Program yang disalurkan SPPG Pakamban Laok 2 dan dikelola Yayasan Bumi Asfan Abadi itu sebelumnya menuai penolakan wali murid. Bahkan, beberapa guru dan siswa dilaporkan mengalami diare yang diduga berkaitan dengan ayam bakar yang kurang matang.
Menanggapi polemik tersebut, pihak yayasan mengaku telah melakukan evaluasi menyeluruh terhadap dapur produksi MBG. Ketua Yayasan Bumi Asfan Abadi menyatakan pihaknya langsung menggelar rapat internal begitu menerima laporan keluhan.
“Kabar tersebut langsung kami tindak lanjuti dengan rapat dan evaluasi di dapur,” ujarnya melalui pesan WhatsApp, Rabu (11/2/2026).
Pihak pengelola juga sempat mengganti menu yang sebelumnya diprotes wali murid. Namun, perbaikan itu disebut tidak berlangsung lama. Sejumlah guru menilai perubahan kualitas makanan hanya terjadi ketika kasus sedang menjadi sorotan publik.
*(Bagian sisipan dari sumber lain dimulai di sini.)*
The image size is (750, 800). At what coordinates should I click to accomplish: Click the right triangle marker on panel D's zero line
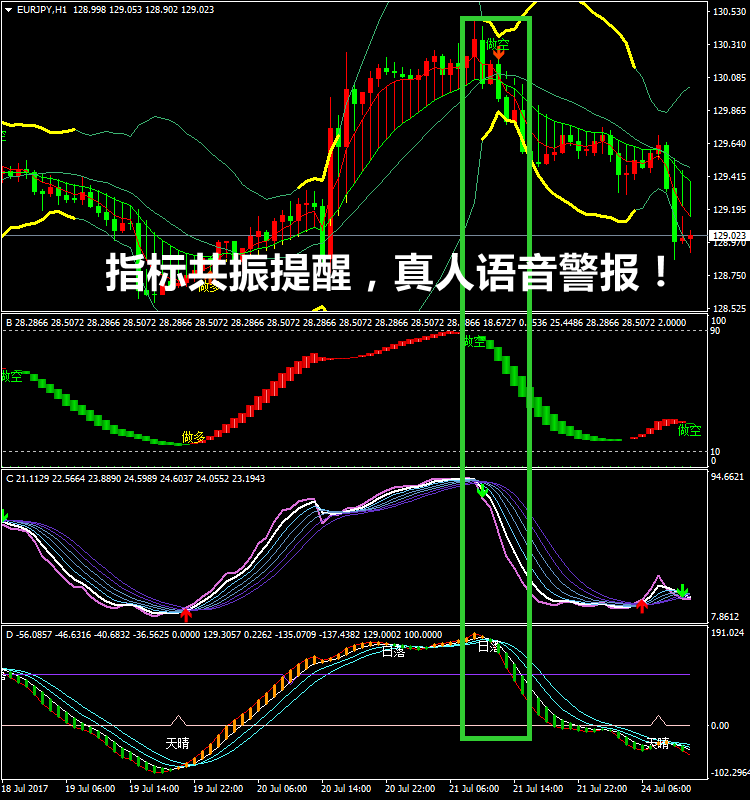click(x=658, y=720)
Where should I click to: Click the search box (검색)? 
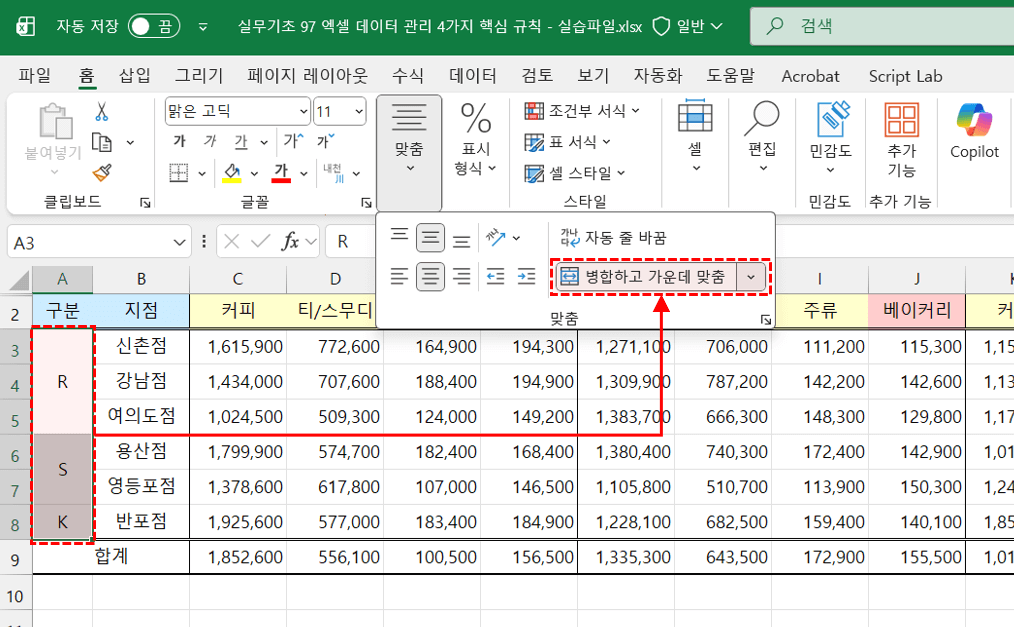point(880,27)
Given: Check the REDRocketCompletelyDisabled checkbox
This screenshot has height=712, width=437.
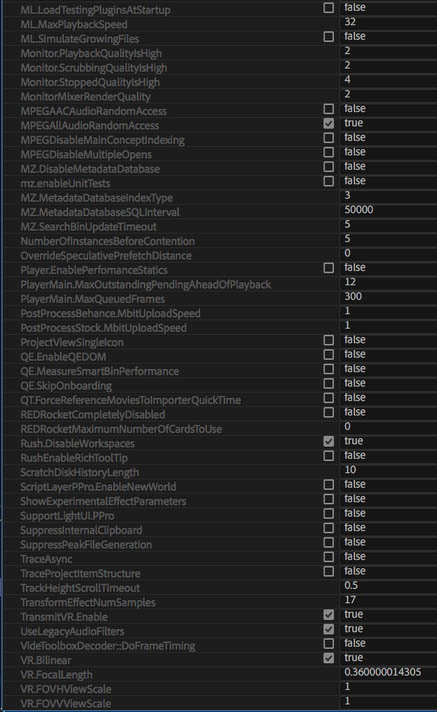Looking at the screenshot, I should (328, 412).
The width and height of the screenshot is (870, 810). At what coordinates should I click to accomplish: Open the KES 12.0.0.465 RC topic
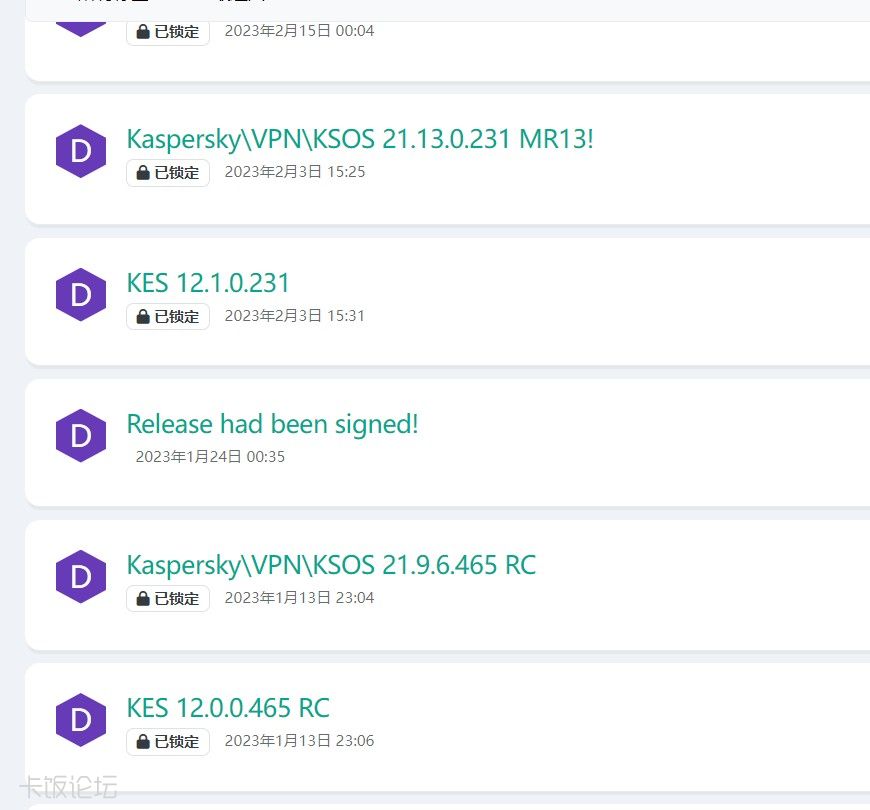(228, 708)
“Waktu ramai diberitakan, menunya memang lebih baik. Tapi setelah situasi reda, kembali seperti sebelumnya,” ungkap seorang guru berinisial A.
Ia juga menyoroti ukuran porsi yang dinilai semakin kecil. Potongan ayam dan tempe disebut tidak sesuai dengan standar menu MBG yang semestinya telah ditentukan.
“Saya heran, potongan lauk makin kecil. Padahal setahu saya ukuran menu sudah ada aturannya,” katanya.